Título: COMUNIDADE AMEAÇADA: TRAFICANTES USAM VIOLÊNCIA PARA IMPEDIR AÇÕES CONTRA VENDA DE DROGAS E ALICIAMENTO DE MENORES
Autor: Flávio Freire
Fonte: O Globo, 20/03/2005, O País, p. 16

Tráfico mata líderes comunitários em Curitiba

Em três anos, 19 foram assassinados; outros tiveram de mudar de endereço e até de deixar o estado do Paraná

CURITIBA. Traficantes da Região Metropolitana de Curitiba estão matando líderes comunitários que tentam impedir o aliciamento de menores e a venda de drogas em plena luz do dia. Levantamento da Federação de Associações dos Moradores de Curitiba e Região Metropolitana mostra que, somente nos últimos três anos, 19 presidentes de associações de moradores que prestam serviços voluntários em bairros de periferia foram mortos. As mortes já foram denunciadas à polícia. Com as famílias sob constantes ameaças, filhos desses líderes também começam a ser assassinados pelo crime organizado, que estaria proliferando na região.

Diante dos crimes em série contra dirigentes de associações (somente este ano foram quatro mortes), muitos estão mudando de endereço até três vezes por ano ou deixando o estado. Com medo, líderes comunitários estão pedindo destituição do cargo. Muitos bairros perigosos começam a ficar à mercê dos traficantes. Nos últimos dois anos, 15 dirigentes deixaram o serviço voluntário em regiões violentas após ameaças.

¿ Os traficantes ficam ligando para minha casa, dizendo que não sossegam enquanto não matarem minhas duas filhas ¿ diz X., mulher de um militar da reserva que por anos prestou serviço em comunidade carente mas que foi obrigado a deixar o Paraná após seguidas ameaças.

Lei do silêncio já assusta alguns bairros

Em alguns bairros já impera a lei do silêncio. Em Cajuru, uma das áreas mais violentas na periferia de Curitiba e onde se concentra parte das mais de 500 associações da cidade, comerciantes estariam sendo obrigados a pagar pedágio para manter estabelecimentos com portas abertas. Quem resolve denunciar pode ser morto no dia seguinte.

**Descrição do exercício**
Reproduza o trecho da reportagem sobre líderes comunitários mortos em Curitiba, começando em "Lei do silêncio já" e seguindo até "no dia seguinte.".

**Listagem**
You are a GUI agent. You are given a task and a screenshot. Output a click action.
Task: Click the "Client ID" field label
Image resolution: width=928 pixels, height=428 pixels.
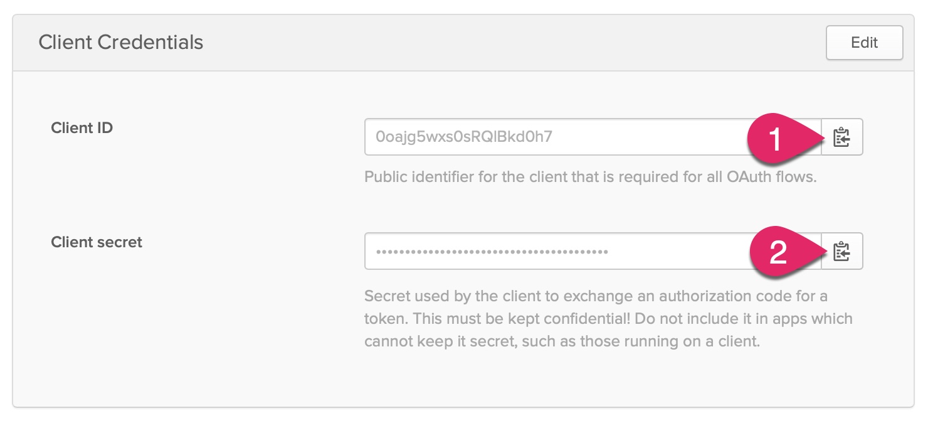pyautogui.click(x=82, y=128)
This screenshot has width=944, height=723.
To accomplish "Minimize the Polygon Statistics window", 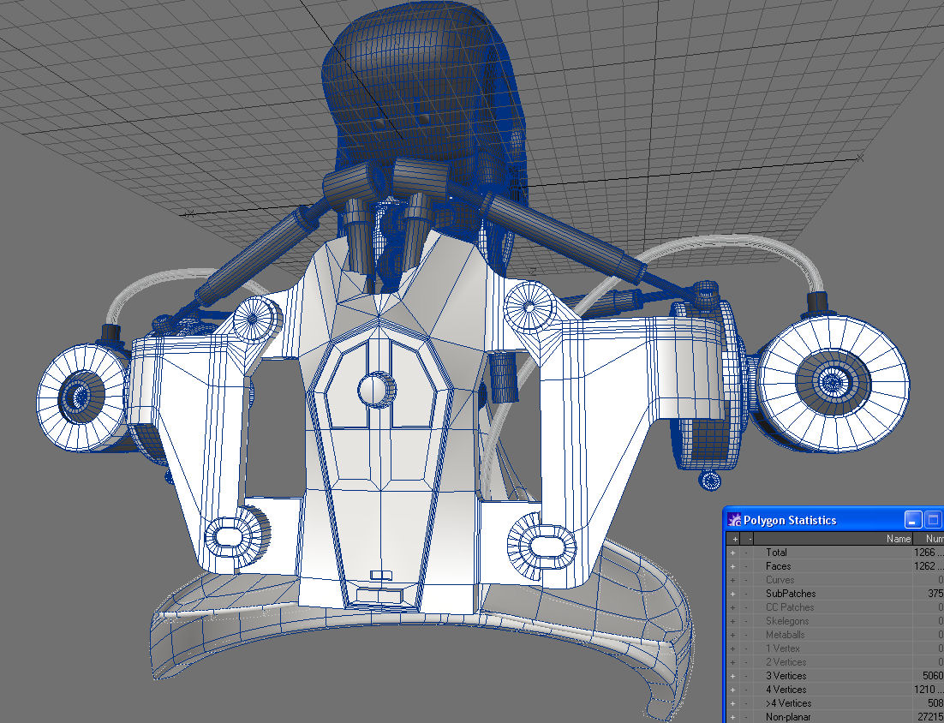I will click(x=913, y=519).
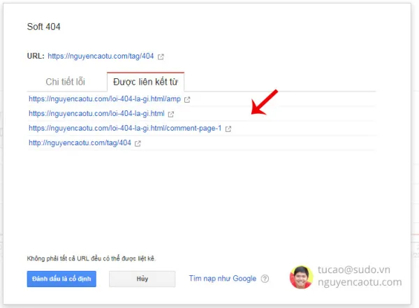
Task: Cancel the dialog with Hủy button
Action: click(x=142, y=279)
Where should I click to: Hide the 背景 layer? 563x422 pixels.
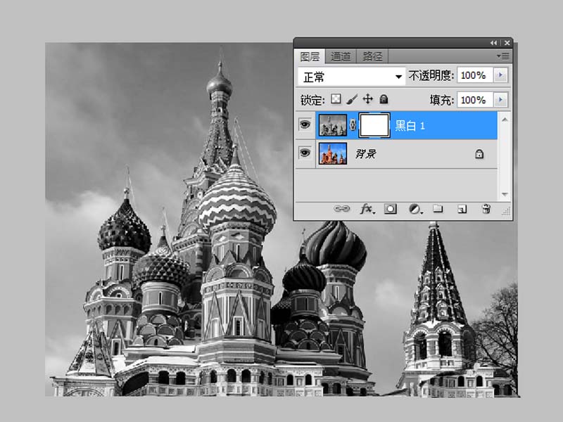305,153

**Resultado**
Lei do silêncio já assusta alguns bairros

Em alguns bairros já impera a lei do silêncio. Em Cajuru, uma das áreas mais violentas na periferia de Curitiba e onde se concentra parte das mais de 500 associações da cidade, comerciantes estariam sendo obrigados a pagar pedágio para manter estabelecimentos com portas abertas. Quem resolve denunciar pode ser morto no dia seguinte.